WAR (wins above replacement) is the foundation that I start with. Baseball Reference's WAR (originally created by Sean Smith) is not a perfect stat, and proponents and skeptics alike have offered a multitude of reasons why it is imperfect. These points of contention include: what replacement level should be, how to separate run prevention responsibilities between pitchers and defense, how to handle sequencing, HR/FB% and other luck-heavy factors, the necessity and specifics of league quality adjustments, using correct runs to wins conversions, and more. I understand all of these issues and consider them all. By no means do I only look at WAR, even though that is the data that I show next to each pitcher's name and/or photo in my rankings.

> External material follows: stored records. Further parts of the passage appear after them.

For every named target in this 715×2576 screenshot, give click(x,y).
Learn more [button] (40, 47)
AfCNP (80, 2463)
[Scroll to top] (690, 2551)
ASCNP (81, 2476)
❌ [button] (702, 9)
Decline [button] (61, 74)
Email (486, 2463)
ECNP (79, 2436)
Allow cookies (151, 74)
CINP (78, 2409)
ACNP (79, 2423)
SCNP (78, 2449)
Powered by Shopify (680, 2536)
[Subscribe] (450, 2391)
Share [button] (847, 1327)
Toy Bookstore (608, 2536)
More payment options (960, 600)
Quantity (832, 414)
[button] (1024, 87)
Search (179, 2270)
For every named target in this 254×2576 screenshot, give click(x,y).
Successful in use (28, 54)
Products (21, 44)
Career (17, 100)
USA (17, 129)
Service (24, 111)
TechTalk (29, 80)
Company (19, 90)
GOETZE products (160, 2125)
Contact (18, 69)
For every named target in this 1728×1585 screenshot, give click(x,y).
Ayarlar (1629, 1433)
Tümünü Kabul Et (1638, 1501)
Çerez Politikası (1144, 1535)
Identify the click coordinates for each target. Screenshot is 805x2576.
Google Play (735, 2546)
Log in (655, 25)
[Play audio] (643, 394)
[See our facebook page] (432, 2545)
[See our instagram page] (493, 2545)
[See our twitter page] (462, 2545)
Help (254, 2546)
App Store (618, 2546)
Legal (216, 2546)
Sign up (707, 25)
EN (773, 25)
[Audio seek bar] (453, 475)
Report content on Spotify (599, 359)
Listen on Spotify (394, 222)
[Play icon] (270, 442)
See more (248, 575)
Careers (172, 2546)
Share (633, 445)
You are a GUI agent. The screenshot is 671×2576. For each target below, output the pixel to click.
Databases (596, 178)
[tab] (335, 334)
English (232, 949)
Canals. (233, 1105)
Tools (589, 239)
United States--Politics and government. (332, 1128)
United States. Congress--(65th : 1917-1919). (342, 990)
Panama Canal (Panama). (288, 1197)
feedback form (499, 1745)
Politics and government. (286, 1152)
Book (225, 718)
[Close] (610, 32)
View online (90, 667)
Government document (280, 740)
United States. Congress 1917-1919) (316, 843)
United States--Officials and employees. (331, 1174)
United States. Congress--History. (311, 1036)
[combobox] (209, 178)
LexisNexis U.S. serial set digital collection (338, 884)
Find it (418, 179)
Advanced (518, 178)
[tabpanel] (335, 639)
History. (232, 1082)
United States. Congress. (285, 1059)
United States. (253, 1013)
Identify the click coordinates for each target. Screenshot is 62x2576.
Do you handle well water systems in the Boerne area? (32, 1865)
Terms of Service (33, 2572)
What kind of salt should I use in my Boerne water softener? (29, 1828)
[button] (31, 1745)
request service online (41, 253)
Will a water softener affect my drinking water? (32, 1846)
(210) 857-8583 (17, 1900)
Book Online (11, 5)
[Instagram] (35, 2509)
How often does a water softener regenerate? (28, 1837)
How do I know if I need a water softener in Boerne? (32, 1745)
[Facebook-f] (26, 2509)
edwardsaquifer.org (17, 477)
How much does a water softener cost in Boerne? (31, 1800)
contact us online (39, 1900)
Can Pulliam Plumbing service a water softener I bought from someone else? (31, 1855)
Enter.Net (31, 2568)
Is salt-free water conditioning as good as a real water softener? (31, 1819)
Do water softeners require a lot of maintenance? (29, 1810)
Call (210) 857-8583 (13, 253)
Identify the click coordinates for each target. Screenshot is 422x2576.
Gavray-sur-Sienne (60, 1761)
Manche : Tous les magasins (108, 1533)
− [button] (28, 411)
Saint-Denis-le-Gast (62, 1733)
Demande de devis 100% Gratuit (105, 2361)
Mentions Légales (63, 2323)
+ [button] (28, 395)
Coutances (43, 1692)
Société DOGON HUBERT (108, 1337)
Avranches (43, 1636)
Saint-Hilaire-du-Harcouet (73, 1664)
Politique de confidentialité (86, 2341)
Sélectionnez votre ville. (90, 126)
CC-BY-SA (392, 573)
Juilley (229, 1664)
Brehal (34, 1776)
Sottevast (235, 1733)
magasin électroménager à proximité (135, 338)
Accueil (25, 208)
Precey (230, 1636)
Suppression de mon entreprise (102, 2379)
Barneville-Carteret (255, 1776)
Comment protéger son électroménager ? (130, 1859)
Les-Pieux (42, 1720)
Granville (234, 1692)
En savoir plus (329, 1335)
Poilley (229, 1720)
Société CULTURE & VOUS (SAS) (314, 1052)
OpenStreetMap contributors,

Pitcher offensive WAR is included in all data.
Since WAR focuses heavily on value over a replacement player, it does not always paint the most accurate picture of dominance or pure "greatness". Therefore, I use WAA (wins above average) as well, which strips-out the replacement level "points" and focuses more on how well a pitcher pitched and a little less on much he pitched. Adding them together gives a rough snapshot of a player's career value, weighed moderately for "dominance". I know others weigh WAA to give it equal weight to WAR - which is fine with me. I chose to take the simple route. Others subtract negative WAA seasons from totals. I choose not to do this at this point, but can see the reason to do so.
Unfortunately, even WAR + WAA is not even close to all-encompassing. From that jumping-off point, I look at all of the following factors (in no particular order):
1. Peak dominance beyond what WAA captures. This is why guys like Marichal and Koufax are much higher than what WAR + WAA would suggest. How great was the pitcher at his VERY best? How does his top 3 or 5 or 7 seasons rate?
2. League quality
3. Postseason success
4. Park factor issues in BBRef WAR that may be unfairly helping or hurting a particular pitcher
6. A relief pitcher's WPA data
7. Missed time due to wars, labor issues, segregation, death, and abrupt injuries (in very rare cases), being unfairly buried in the minors, etc.
9. Subjective elements such as historical opinion/perception
*I believe Fangraph's FIP-focused WAR is more accurate for predicting future performance and for estimating talent and value for players with short careers to that point. I think BBref and BBG paint a more accurate picture for guys with long careers, such as the guys being evaluated for this list.
So why use WAR as my foundation if WAR is not a perfect stat?
A lot of things have to be considered when ranking pitchers. Some of these are: skill-driven run prevention, longevity/innings pitched "ability", park effects, team defense, strength of opponents played, league quality, bullpen support, luck, and a lot more. WAR considers most of these things and most of them fairly accurately. I could go into detail about how each of these factors impacts each pitcher's rankings separately, but a single number makes it a lot easier and not much less accurate. Whatever is not covered by WAR/WAA can be easily added to one's evaluation subjectively.